STOP, BREATHE DEEPLY, THINK. If you haven't fixed yet ... don't panic. Even with a five-year rate at 7.50% the world won't topple over tomorrow! Interest rate cycles take up to seven years and the Reserve Bank only kicked this one off six months ago.
We are in the middle of a major recession so the Reserve Bank is hardly going to start increasing rates anytime soon. If anything the economy seems to be getting worse, not better. There are some fundamental reasons why long-term rates will track upwards, mostly to do with inflation and bank funding costs. That said, I think we are seeing way more than that at the moment. Simple supply and demand. As more homeowners rush in to lock for five years the interest rates will go up. The reason is that banks will struggle to find investors prepared to pick up the other side and invest in five-year fixed rates. We mentioned that this would happen in our blog Long term rates have bottomed, back in mid-February.

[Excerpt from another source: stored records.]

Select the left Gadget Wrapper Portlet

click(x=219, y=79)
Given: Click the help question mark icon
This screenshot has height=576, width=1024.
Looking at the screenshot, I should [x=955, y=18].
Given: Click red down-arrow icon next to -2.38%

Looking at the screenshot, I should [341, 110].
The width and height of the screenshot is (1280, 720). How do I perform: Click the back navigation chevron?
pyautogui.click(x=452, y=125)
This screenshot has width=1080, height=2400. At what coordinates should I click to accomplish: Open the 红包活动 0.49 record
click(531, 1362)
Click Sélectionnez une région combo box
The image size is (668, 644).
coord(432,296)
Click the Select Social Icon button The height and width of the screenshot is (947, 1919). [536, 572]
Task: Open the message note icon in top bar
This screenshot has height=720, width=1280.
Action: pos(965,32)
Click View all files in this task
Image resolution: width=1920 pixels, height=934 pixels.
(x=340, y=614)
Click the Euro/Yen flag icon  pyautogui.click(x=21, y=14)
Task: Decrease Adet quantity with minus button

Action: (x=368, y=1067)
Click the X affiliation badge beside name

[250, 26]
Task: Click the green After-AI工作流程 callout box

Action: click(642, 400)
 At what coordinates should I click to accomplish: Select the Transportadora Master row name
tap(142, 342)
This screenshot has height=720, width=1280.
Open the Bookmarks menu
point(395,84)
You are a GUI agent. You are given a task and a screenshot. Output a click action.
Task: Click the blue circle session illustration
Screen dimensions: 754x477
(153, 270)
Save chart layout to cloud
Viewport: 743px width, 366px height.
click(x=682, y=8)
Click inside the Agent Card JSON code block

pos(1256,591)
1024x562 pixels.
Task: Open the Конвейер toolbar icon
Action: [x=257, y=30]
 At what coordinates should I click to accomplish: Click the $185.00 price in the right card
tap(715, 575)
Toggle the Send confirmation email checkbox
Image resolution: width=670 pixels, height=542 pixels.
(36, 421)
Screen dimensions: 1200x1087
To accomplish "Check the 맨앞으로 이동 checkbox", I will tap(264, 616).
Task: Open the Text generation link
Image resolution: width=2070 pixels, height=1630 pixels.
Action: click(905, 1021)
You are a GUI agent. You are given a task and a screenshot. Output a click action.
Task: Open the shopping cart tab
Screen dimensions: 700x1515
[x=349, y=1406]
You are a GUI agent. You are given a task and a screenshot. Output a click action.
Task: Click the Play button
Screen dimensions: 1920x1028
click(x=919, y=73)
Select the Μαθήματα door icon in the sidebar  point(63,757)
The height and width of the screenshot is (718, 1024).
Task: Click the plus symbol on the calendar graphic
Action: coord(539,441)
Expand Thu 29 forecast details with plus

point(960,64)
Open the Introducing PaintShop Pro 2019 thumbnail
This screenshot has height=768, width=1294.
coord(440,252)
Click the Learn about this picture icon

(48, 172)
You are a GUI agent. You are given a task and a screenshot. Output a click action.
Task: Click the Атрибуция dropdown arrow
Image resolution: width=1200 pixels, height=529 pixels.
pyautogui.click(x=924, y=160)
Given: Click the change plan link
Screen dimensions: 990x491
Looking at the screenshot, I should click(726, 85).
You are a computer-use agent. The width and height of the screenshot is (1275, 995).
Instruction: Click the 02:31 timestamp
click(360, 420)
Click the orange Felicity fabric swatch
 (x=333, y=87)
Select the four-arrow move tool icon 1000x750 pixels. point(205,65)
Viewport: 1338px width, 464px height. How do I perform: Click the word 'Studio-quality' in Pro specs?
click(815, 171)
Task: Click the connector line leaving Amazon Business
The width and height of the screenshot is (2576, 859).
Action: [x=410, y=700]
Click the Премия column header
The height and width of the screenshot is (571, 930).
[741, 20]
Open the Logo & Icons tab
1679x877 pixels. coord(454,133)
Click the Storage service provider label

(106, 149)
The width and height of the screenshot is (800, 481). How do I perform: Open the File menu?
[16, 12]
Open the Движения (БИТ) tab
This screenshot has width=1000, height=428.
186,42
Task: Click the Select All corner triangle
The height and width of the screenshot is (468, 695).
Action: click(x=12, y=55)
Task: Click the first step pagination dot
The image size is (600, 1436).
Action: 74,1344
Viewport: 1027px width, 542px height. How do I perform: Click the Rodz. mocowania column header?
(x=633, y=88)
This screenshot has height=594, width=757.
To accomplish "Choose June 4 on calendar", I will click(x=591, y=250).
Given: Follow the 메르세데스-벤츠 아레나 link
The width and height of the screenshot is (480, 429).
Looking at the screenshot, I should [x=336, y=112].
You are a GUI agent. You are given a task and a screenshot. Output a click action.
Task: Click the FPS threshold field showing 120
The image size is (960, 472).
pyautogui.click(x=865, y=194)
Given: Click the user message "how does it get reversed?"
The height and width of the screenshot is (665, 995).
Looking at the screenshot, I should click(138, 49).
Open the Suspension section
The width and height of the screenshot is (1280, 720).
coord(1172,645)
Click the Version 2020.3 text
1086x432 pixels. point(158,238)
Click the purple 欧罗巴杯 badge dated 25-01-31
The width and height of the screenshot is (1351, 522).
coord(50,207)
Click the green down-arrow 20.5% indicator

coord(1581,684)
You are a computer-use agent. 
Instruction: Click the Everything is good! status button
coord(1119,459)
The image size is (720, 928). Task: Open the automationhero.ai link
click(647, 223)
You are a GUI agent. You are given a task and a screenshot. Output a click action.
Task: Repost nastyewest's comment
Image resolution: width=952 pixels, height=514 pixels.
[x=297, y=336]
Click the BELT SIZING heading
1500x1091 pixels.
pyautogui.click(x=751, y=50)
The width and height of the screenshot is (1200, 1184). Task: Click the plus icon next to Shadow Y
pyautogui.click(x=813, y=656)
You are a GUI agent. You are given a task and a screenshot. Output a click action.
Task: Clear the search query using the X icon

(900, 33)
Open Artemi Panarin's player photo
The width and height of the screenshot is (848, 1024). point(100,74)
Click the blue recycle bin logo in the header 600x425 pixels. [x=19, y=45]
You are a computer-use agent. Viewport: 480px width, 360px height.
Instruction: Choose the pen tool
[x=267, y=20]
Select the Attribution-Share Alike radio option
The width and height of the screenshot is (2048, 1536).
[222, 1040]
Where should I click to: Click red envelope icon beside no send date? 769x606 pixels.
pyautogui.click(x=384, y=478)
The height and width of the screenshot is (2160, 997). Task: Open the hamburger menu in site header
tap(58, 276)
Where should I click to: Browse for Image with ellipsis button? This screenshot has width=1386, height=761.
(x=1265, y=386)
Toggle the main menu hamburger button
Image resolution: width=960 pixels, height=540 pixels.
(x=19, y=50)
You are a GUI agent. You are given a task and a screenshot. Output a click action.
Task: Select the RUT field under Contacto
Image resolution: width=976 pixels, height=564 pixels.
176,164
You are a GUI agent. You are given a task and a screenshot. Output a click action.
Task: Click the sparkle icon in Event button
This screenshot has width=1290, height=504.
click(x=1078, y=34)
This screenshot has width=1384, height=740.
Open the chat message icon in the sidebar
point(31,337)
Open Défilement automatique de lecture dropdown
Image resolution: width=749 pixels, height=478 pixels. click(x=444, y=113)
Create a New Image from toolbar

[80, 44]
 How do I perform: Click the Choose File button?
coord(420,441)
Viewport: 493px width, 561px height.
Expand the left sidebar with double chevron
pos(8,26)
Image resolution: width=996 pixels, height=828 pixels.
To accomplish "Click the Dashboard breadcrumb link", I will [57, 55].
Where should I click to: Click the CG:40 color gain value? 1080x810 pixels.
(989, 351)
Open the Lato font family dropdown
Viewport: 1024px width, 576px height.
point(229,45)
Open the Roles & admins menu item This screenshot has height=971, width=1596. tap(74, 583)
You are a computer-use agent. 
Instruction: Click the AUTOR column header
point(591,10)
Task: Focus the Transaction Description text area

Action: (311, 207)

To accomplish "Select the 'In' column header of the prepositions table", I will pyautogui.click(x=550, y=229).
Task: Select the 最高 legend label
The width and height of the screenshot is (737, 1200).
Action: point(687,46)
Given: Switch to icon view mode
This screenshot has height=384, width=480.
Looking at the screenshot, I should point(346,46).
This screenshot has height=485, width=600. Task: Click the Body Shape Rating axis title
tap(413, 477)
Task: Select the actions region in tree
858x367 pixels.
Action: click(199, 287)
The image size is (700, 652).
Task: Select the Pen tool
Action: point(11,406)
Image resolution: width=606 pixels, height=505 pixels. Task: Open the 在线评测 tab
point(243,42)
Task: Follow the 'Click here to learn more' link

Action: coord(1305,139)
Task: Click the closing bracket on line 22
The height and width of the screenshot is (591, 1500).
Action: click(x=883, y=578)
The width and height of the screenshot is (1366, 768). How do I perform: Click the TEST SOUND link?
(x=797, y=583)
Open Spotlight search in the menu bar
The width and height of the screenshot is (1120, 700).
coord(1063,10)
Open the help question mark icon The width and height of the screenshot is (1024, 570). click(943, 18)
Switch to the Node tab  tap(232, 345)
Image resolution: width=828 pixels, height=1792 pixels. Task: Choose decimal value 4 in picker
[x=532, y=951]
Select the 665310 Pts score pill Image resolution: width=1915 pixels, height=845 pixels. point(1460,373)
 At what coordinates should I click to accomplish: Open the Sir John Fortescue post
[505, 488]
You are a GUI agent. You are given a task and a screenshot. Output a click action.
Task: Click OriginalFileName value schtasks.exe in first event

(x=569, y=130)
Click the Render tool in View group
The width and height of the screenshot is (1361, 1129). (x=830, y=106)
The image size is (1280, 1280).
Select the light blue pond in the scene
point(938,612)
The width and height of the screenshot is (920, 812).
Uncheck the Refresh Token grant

Short-term rates are not going up. You can expect variable, six-month and one-year rates to stay low. The pivot point appears to be the two-year rate, which is hanging around 5.95%. The long-term rates will stop going up when the market finds its equilibrium. With spooked homeowners fuelling demand for five-year fixed, the rates could go up a bit further, especially as everyone dives in. Remember that everyone went into variable rates over the past three or four months, and they are now jumping back into fixed. That's about $10 billion of home loans diving into longer-term fixed rates when there are few investors. You have to ask yourself, is the new equilibrium good value? I was okay with a five-year rate up to 6.50% or 6.75%, but in my mind anything over 7.00% in the midst of a major recession isn't great value. I'd rather get a few years of shorter term rates with five in front of them. Don't get me wrong - I intend to fix for five years, but not until a true economic recovery is underway. I wouldn't advocate this if you are the nervous type - not worth the stress! If rates keep you awake at night then lock in now and add a few years to your life. The Reserve Bank is highly likely to drop the official cash rate again next month - and I'm picking another 0.50%. I also expect the Governor to put the banks under a bit of pressure to pass it on. The 90-day bank bill is sitting around 3.00-ish so at 5.95% to 6.20%, banks are already carrying close to 3.00% margins against historic averages of around 1.30%.
My view? That’s enough fat to cover their higher funding costs. Over the long term, higher inflation will be a global issue. But I struggle to see where it will come from domestically. From what I can see Kiwis are banking their interest savings and not spending them, and our Government seems to be running out of money!
Struggling to sleep?
If you are struggling to sleep, or live on a pretty tight budget, then our view has always been to fix long. Another option could be to consider two- to three-year rates at around 5.95%. That will at least give you some piece of mind for the next few years and is fairly good value. The five-year rate, even at 7.20%, probably isn't that bad but it wouldn’t be my first choice. If you are of a conservative nature, don't feel too guilty putting some into the five-year, but always split it with another term to reduce your risk. It really comes down to a classic trade-off between risk and return and everyone will have a different appetite. I'm prepared to stay in short-term rates for a cash flow benefit now. Others will want the certainty of longer-term rates. Or you could sit on the fence and do a bit of both (just not a picket fence!)